Sensing Bisphenol A by Means of Surface-Enhanced Raman Spectroscopy and DFT Calculations to Elucidate the Enhancement Mechanism That Dominates the Spectrum

Surface-Enhanced Raman Spectroscopy (SERS) was employed as a spectroscopic tool to detect Bisphenol A (BPA), a building block in polycarbonate and epoxy resins or an additive in other polymer plastics like PVC, which has an endocrine disruptor effect. Silver nanoparticles (AgNPs) synthesized by using different reducing agents such as hydroxylamine (Ag@HX), citrate (Ag@Cit), borohydride (Ag@BH), and beta-cyclodextrin (Ag@beta CD) were employed, aiming to select the best standard SERS substrate. The lowest limit of quantification was reached at a concentration of 0.01 mM (2.3 mu g/mL) of a sonicated aqueous solution by using Ag@Cit NPs and identifying two enhanced bands recorded at about 350 and 460 cm(-1).
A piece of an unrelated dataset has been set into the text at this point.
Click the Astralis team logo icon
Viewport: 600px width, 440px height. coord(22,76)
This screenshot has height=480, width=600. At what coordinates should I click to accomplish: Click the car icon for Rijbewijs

In order to gain insight into the nature of the enhanced bands, and therefore into which mechanism governs the SERS signal, electrochemical spectra recorded at different electrode potentials were acquired and TD-DFT calculations were applied to a neutral silver complex of BPA, Ag-2-BPA, and to its monohydroxylated chemical specie, Ag-2-BPA(OH), which is present in sonicated solution. The calculated electronic structure and the resonance Raman spectra point out that a surface plasmon-like resonance inside the silver cluster dominates the SERS spectrum corresponding to the physisorbed BPA(OH) species, a charge transfer enhancement mechanism or an intramolecular resonance transition localized in the phenolic framework was then discarded.

Automated summary

Surface-Enhanced Raman Spectroscopy (SERS) was used to detect Bisphenol A (BPA), an endocrine disruptor commonly found in plastic products. Silver nanoparticles (AgNPs) synthesized using different reducing agents were tested, and Ag@Cit NPs were identified as the best SERS substrate. The lowest limit of quantification for BPA was 0.01 mM (2.3 μg/mL) using Ag@Cit NPs, with enhanced bands observed at 350 cm(-1) and 460 cm(-1). Electrochemical spectra and TD-DFT calculations provided insights into the SERS signal mechanism and confirmed a surface plasmon-like resonance within the silver cluster.